Et chez le Colley et le Berger Américain Miniature ?

 

Ces deux races présentent trois sensibilités héréditaires principales :

 

   La première, l'hypoplasie choroïdienne, est connue depuis longtemps sous la dénomination "anomalie de l'oeil du Colley". C'est une affection héréditaire monogénique récessive qui touche essentiellement les chiens de races Colley, Berger Australien, Berger Américain Miniature, Border Collie et Shetland. On constate une grande variabilité dans les symptômes exprimés en fonction de la race atteinte, mais aussi une grande variabilité entre les individus atteints d’une même race. L'anomalie génétique entraîne un développement anormal du tissu vascularisé présent sous la rétine appelé choroïde. On peut distinguer 4 grades de la pathologie en fonction du degré d’atteinte des structures oculaires. Les grades 1 (hypoplasie/dysplasie) et 2 (colobome) n'entraînent pas de gêne visuelle et sont non évolutifs. Il est possible de faire réaliser un fond d'oeil par un vétérinaire ophtalmologiste afin d'établir un diagnostic.

 

   La deuxième est également bien connue depuis des années, il s'agit d'une sensibilité à une molécule présente dans certains médicaments (en particulier anti-parasitaires et anesthésiants) : de très nombreux Colleys possèdent une anomalie génétique qui permet à cette molécule de passer dans le cerveau en entraînant des tremblements allant parfois jusqu'au coma ou la mort. Cette sensibilité étant extrêmement fréquente, il est fortement recommandé d'éviter ces molécules. Un test de dépistage existe désormais et permet d'être informé sur la sensibilité personnelle de son chien, qui peut être nulle (sujets indemnes), moyenne (sujets porteurs) ou forte (sujets doublement porteurs).

 

   La troisième sensibilité touche, avec une prévalence variable, la majorité des races canines. Il s'agit de la myélopathie dégénérative, maladie caractérisée par une dégénérescence progressive de la moelle épinière de la région thoraco-lombaire qui atteint les chiens à partir de 8 ou 10 ans. Il s'ensuit une paralysie progressive de l'appareil locomoteur avec une issue fatale en 18 à 24 mois.

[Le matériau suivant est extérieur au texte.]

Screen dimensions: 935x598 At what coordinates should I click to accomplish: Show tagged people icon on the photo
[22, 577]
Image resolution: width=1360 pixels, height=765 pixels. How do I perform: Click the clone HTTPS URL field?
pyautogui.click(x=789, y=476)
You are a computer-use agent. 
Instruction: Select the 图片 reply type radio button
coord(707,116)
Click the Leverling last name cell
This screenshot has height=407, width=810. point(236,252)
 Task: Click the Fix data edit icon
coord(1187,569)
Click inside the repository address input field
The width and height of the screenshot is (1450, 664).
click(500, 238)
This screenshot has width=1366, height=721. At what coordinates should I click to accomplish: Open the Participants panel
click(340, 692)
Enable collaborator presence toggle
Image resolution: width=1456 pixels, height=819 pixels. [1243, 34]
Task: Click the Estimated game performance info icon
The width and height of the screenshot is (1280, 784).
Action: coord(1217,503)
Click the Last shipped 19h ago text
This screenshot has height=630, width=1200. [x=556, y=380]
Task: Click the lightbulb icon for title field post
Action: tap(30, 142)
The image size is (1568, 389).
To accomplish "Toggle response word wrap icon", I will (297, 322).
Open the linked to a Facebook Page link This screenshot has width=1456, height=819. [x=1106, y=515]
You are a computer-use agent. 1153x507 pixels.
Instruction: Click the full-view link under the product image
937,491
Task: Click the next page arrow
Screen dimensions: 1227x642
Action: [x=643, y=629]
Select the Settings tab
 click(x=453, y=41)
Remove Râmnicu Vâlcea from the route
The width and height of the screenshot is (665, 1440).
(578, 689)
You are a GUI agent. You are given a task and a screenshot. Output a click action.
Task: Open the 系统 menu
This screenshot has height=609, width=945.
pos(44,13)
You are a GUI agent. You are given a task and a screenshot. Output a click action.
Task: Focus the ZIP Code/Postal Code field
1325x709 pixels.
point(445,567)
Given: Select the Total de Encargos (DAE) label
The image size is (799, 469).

Il n'existe aucun traitement connu, c'est pourquoi il est capital d'éradiquer cette maladie par une sélection rigoureuse des reproducteurs. De transmission autosomique récessive, la mutation n'affecte pas les chiens hétérozygotes (porteurs de la mutation) mais seulement, avec une pénétrance incomplète, les individus doublement porteurs. Ceci implique pour l'éleveur d'intégrer ce critère dans sa sélection : en deux générations, un élevage pratiquant le test DM sur ses reproducteurs peut éradiquer cette mutation de sa production. C'est la résolution prise par l'élevage de la Forêt des Aigles.